PROMPT: Copy out the lines of the material starting at the line that contains "At what (x,y)" and ending at the line that contains "Looking at the", with both of those lines included. Leave the pictures out of your copy.

----- RECORDS FOR THE EXERCISE

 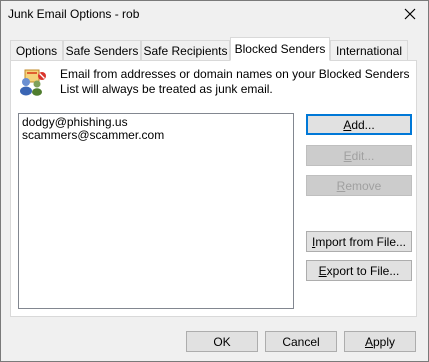 I want to click on close-button, so click(x=410, y=14).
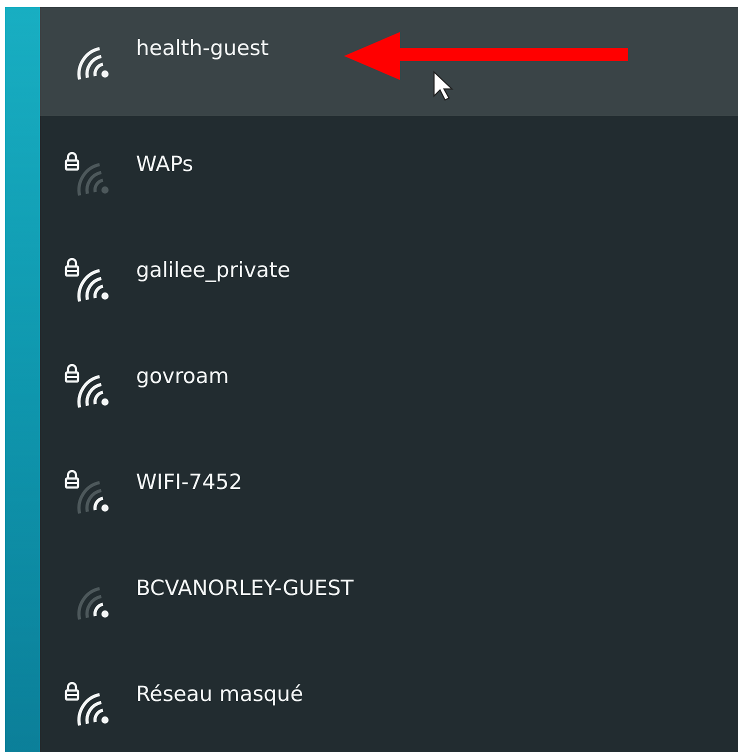  Describe the element at coordinates (389, 169) in the screenshot. I see `network-item: WAPs` at that location.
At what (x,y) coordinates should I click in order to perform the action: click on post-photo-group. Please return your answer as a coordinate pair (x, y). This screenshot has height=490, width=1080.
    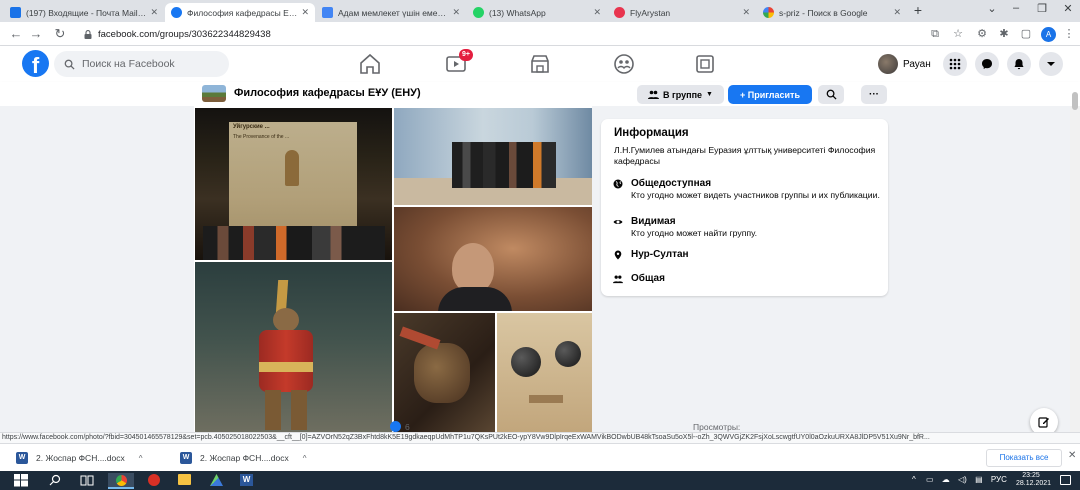
    Looking at the image, I should click on (493, 156).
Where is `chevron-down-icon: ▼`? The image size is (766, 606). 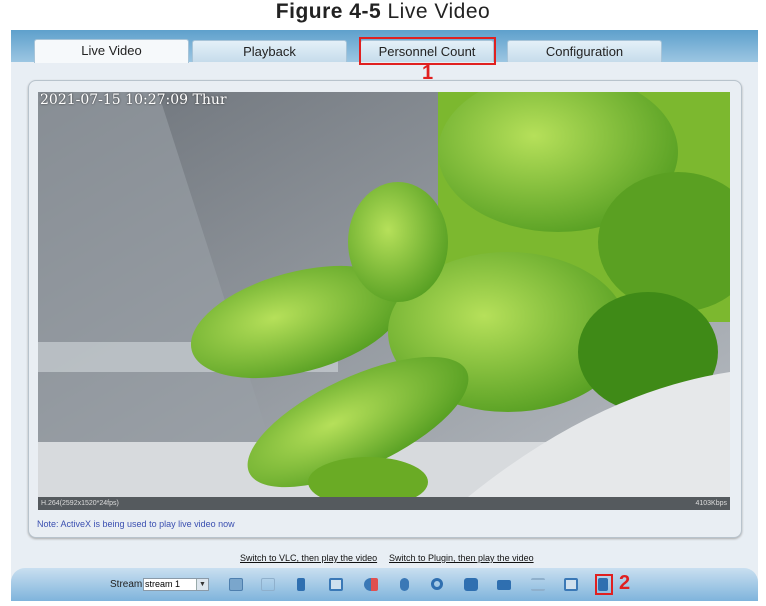 chevron-down-icon: ▼ is located at coordinates (202, 584).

----------

YOUR SOLUTION:
At what (x,y) coordinates should I click in order to perform the action: click on post-photo-group. Please return your answer as a coordinate pair (x, y). This screenshot has height=490, width=1080.
    Looking at the image, I should click on (493, 156).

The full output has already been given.